It has been over three months since the beginning of the COVID-19 lockdown and as we enter phase one of reopening, some businesses are opening their doors for the first time in months. Some of these businesses include gyms and workout centers, but the question arises of should indoor workout places reopen before fields and other public outdoor spaces?
A study published earlier this year by researchers for the National Library of Medicine found that influenza was detected on 25% of surfaces tested in two college and two high school athletic training facilities. People working out and sweating in an enclosed space makes it easy for diseases to spread, according to an article published in The New York Times earlier this month.
As gyms open, many public parks such as Oppenlander Fields remain pad-locked shut. Why are parks staying closed– places where people don’t share equipment and it’s easier to socially distance– while enclosed spaces with a reputation for quickly spreading viruses are staying open?

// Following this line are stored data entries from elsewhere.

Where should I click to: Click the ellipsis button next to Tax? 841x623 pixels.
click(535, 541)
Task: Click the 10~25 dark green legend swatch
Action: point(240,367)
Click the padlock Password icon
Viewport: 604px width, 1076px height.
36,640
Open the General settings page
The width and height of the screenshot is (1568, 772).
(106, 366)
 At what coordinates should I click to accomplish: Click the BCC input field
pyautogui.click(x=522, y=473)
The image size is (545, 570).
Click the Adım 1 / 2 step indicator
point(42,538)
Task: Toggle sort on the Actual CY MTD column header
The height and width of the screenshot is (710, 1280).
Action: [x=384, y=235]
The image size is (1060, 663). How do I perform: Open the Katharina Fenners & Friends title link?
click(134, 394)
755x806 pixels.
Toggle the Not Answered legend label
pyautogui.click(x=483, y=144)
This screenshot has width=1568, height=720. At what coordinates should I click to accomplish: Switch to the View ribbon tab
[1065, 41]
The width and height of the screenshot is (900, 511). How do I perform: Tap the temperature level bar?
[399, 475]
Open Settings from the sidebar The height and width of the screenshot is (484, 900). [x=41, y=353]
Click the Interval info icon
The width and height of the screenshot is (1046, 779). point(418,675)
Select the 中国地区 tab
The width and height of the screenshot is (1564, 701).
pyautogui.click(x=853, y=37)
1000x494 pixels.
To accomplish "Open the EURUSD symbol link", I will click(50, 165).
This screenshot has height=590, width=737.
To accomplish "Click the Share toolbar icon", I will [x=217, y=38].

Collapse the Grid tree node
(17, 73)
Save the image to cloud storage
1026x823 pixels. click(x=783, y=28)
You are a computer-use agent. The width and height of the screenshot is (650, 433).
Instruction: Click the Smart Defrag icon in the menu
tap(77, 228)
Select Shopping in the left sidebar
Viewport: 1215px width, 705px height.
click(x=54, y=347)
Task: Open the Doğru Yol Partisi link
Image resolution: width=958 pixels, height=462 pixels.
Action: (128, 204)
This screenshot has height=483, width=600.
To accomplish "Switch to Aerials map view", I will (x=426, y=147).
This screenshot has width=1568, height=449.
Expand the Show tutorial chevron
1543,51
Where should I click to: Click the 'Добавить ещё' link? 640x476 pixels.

At an outdoor park, it is much less likely that you would be touching a surface someone who may have had COVID-19 has touched as long as playgrounds stay closed. Parks are also not only great places to work out but also to entertain children, who can run and play in an open field.
“‘Stay away,’ particularly if you are over 60, immunocompromised, or have chronic health conditions such as diabetes, heart disease or high blood pressure,” an article from The Washington Post says. All of the people listed above would be able to safely exercise in a park. They could easily stay six feet away from other people in a wide open field such as Oppenlander.
Parks are also open to anyone who wants to go. They are free and a great place to walk, run, bike and play sports. Gyms must be paid for, are proven to spread diseases quickly, and are typically targeted at adults. Fields and parks should be open before gyms. They are a much safer place to exercise and can be used by everybody, not just a select few.